**Data to process:**
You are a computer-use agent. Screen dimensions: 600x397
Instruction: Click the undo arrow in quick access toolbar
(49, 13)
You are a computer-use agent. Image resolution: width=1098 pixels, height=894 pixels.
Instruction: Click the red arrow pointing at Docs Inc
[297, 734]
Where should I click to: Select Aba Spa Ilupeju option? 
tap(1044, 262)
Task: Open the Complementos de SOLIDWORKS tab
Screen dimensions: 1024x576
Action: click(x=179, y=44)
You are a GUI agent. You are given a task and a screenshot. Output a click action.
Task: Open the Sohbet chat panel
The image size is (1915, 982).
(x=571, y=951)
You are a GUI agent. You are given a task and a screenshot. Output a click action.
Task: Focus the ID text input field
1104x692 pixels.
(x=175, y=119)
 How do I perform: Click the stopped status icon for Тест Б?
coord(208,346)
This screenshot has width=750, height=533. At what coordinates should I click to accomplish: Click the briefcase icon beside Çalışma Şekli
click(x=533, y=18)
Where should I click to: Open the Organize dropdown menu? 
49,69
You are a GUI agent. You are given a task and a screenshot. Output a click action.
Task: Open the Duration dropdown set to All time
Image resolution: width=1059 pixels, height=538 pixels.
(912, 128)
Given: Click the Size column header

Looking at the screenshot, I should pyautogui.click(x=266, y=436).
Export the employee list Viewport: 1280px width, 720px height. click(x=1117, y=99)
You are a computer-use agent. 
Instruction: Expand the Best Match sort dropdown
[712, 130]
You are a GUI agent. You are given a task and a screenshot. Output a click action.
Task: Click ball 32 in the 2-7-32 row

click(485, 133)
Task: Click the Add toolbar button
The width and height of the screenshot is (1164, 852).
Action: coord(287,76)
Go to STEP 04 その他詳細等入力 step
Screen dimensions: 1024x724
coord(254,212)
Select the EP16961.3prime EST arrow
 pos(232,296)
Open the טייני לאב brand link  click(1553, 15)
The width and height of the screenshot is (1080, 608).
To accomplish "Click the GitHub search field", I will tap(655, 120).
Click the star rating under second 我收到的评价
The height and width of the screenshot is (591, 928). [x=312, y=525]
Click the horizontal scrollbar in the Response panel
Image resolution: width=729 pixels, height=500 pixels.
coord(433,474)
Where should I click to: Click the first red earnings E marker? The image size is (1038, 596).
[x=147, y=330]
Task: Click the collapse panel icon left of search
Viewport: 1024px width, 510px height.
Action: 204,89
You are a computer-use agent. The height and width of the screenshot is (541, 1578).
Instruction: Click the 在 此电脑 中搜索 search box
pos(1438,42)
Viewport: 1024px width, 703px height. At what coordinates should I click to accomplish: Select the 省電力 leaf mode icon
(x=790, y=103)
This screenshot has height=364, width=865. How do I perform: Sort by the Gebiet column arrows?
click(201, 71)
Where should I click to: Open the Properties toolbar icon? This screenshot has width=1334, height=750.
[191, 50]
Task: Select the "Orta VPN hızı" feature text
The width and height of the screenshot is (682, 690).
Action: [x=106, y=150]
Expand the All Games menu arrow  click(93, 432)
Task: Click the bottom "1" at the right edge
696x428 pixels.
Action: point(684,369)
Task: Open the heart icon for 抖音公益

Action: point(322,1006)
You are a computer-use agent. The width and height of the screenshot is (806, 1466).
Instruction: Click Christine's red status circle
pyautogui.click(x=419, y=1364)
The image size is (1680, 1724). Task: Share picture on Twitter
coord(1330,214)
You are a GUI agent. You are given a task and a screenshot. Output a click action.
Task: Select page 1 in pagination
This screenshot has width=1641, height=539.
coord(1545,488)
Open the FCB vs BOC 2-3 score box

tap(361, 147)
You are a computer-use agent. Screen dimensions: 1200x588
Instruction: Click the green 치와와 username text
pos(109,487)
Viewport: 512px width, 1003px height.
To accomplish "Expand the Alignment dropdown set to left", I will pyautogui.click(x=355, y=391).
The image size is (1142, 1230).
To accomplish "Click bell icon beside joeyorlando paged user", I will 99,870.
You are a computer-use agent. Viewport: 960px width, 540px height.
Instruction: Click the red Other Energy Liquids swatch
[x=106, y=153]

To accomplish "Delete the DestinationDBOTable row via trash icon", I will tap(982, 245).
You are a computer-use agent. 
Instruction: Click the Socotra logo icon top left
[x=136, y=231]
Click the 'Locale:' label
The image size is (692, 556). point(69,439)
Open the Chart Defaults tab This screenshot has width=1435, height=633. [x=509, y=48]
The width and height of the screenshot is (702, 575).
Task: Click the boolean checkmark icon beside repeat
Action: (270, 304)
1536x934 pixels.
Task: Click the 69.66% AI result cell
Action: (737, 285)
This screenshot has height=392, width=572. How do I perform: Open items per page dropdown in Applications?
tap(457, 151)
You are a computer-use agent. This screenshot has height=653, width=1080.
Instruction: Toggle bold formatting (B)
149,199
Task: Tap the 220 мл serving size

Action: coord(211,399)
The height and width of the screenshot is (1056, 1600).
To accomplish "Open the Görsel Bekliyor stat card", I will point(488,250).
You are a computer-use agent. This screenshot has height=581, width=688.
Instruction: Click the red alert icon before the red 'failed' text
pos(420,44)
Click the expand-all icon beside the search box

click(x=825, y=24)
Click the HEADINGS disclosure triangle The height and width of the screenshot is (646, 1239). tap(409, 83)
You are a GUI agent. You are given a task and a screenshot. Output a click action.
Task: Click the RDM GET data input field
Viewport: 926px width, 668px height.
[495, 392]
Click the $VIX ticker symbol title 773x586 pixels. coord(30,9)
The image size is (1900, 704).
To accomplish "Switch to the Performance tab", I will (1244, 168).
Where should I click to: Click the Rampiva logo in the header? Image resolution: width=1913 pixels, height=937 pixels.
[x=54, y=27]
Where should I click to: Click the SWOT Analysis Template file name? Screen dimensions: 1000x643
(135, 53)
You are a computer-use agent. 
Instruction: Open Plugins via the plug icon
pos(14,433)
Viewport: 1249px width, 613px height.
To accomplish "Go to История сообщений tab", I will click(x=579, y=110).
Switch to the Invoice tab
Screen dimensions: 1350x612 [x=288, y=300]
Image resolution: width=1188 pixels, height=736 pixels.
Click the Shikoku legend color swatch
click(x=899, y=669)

**Activity:**
Work out how many lines in the records above contain the word "computer", and reply with that number alone.

**Task solution:**
11